I think I need to be honest about Pesach this year. I have a feeling that if I don’t say something, it could easily just slide by us and not even come up until too late. And maybe I’d be responsible for that, because I kind of let it happen, but not because of laziness or apathy.
Normally I’d have been preparing for weeks, cleaning, switching out foods, and planning meals, with Avdi’s help, at least to the extent we observe it. Instead, I’ve hesitated to even bring it up, one more demand on an already strained and overworked situation. Avdi has too much to deal with right now to even think about it, talk about it, or be present for it, and the kids, similarly, are spread thin in every direction as it is, even for our minimal weekly Shabbat observance.
Maybe it’s not for me to decide how others may feel about it, but I sense the decision has already unintentionally made by reality. And anyway, for whatever reasons, I’ve let it go too long to race to catch up by April 1st. My conditioning makes me feel guilty and delinquent about this, and if I said nothing to address it until it came and went, I might indeed be responsible for letting people down, even if they’re too distracted to notice or to look forward to it.
I know this is unheard of for me, the first time in years Pesach may not happen, whether in spirit or practice, because I let it slide. Partly, there hasn’t been an opportunity to even bring up the subject and all it entails, and also, for what it’s worth, I confess I’ve been feeling exhausted and not as up to it as before.

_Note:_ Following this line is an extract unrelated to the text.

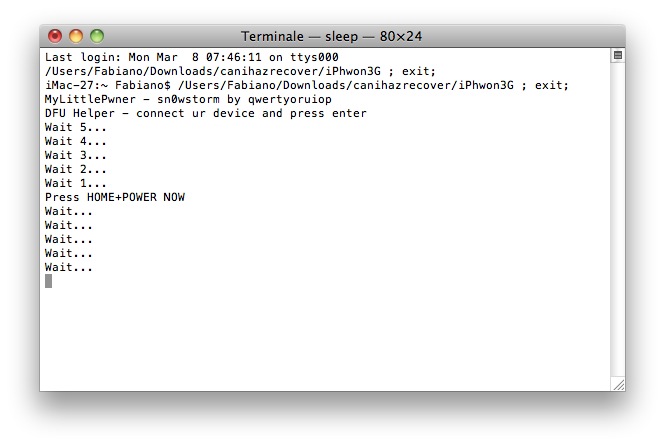Click the gray terminal cursor block
This screenshot has width=665, height=446.
[48, 281]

It is a lot, even if you have energy or don’t strictly observe the law or customs. I’m just being honest and realistic here. No one who matters is around to judge me or us, but I think I owe my son an apology, not excuses.
Of all years, this one ought to be the one we gather in community and solidarity against the evil forces afflicting our country and world, and remember that this too won’t last forever. The current state of things has all of us tied up in knots trying to survive and protect the health and safety of our families and each other. It’s hard to even find time to relax and celebrate. It’s more like a precarious vigil all the time. Not to mention affording it all and staying viable, avoiding the tipping point where it isn’t anymore.
So maybe this year is the exception, where the spirit of the holiday outweighs the extra stress it can cause to observe it. Much about these times (“these latter days”) is exceptional and deviant. I hope I can be forgiven.